• **Set problem**
Answer these about the message below on the Parsetree representation:
(a) Which two consumers does it say could be rewritten to use ast_mapper?
(b) Which consumers does it leave out as more exotic?
(c) Who wrote the quoted message, and on what date and time?

• **Passage shown**

=-=-=-=-=

[wg-camlp4] My uses of syntax extension

Alain Frisch alain at frisch.fr
Tue Jan 29 09:05:09 GMT 2013


I've given it some thought, but I'm not convinced that it really make 
sense to introduce an extra intermediate representation of source code, 
between the parser and the input of the type-checker.  Let's look at 
where the Parsetree representation is actually used:

- Producers:

    the official parser
    ast_mapper and ppx rewriters
    camlp4
    untypeast

- Consumers:

    the type checker
    ast_mapper and ppx rewriters
    depend (could be rewritten to use ast_mapper)
    ocamlprof (could be rewritten to use ast_mapper)

(I've omitted more exotic consumers: pprintast, eqparsetree, addlabels)

The only important producer is the official parser and the only 
important consumer is the type checker, so I don't see clearly the 
benefits of introducing an extra representation in between.  The 
Parsetree could be improved, in particular to do less desugaring in the 
parser itself, but I don't see why we could not do it.  It would not 
increase the complexity of the type checker significantly.

Do you see "big" issues with the Parsetree, which could not be solved 
without the introduction of a different representation?

Alain



On 01/28/2013 10:23 PM, Hongbo Zhang wrote:
>
> After you doing all those stuff,  I am worried that you may find you
> just re-implemented a new P4.
>
> *I agree that the complexity of extensible parser should be removed,
>   there's a compromise here.*
>
> The ppx*shares the same Intermediate Ast*(It could be improved with more
> meaningful tags names)  with camlp4 but uses the built in parser.

=-=-=-=-=

• **Given information**
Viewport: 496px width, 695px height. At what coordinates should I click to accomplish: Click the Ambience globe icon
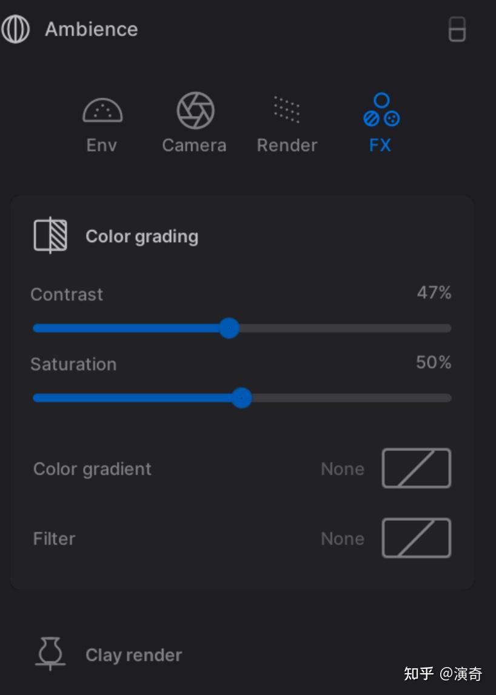click(x=15, y=29)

=-=-=-=-=

• **Task answer**
(a) depend and ocamlprof
(b) pprintast, eqparsetree and addlabels
(c) Hongbo Zhang, on 01/28/2013 at 10:23 PM